In the meantime, any report from a large government- or international agency (CDC, WHO, etc.) should be treated with the utmost skepticism if not outright rejection.  In fact, if Agency A warns that X is bad for you, a rule of thumb would be to increase the intake of X.

I don’t see that the above advice can be any worse than the bullshit we’ve been fed for the past fifty-odd years.

11 comments

  1. No expert here, by any measure, and I’m not claiming that my lifestyle will cause anyone to live to be a hundred years old (check back with me later,) but butter, lard and bacon grease have had major parts in my life since I first had teeth and I am 68 years grumpy this year.

    Leave me alone!
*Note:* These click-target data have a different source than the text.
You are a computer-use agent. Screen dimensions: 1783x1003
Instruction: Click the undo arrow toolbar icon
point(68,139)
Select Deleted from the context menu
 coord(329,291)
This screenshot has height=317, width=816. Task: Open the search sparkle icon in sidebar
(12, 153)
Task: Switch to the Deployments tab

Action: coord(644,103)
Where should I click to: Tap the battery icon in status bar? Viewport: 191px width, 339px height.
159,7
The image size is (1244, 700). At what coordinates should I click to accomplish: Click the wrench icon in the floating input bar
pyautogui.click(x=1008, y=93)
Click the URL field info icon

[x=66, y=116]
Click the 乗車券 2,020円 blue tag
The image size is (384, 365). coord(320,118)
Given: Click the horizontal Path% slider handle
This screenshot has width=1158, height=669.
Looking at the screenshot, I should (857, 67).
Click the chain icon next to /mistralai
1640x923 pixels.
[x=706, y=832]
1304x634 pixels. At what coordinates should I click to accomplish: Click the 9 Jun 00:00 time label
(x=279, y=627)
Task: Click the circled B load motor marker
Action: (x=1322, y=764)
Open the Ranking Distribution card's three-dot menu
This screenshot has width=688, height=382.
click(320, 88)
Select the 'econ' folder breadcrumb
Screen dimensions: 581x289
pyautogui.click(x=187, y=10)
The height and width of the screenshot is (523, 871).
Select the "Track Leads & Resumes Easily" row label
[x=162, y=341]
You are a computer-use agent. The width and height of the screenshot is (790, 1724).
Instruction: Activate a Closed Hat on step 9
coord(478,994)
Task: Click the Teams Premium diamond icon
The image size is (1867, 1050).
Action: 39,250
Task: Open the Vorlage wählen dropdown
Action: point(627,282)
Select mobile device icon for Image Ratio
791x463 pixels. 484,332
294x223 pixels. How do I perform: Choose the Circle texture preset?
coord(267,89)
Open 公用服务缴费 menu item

Let me enjoy what little is left to a man of my years. Maybe this unholy trio, combined with good whisky, is the secret to a long and happy life.

  2. Just now finishing up a late breakfast of two slices of bacon and two extra large over easy eggs cooked in BUTTER as I read about BUTTER. My wife remarked this morning that she loves our routine each day, we eat breakfast late, get a little bit of cheese and stuff for lunch and then eat an early supper around six, always using BUTTER or olive oil for cooking.

  3. you’re right about those three letter organizations. Most can’t be trusted. Some over educated egg head needs to justify their existence so they write these rubbish papers only to have a colleague rebut their “findings” a few months later.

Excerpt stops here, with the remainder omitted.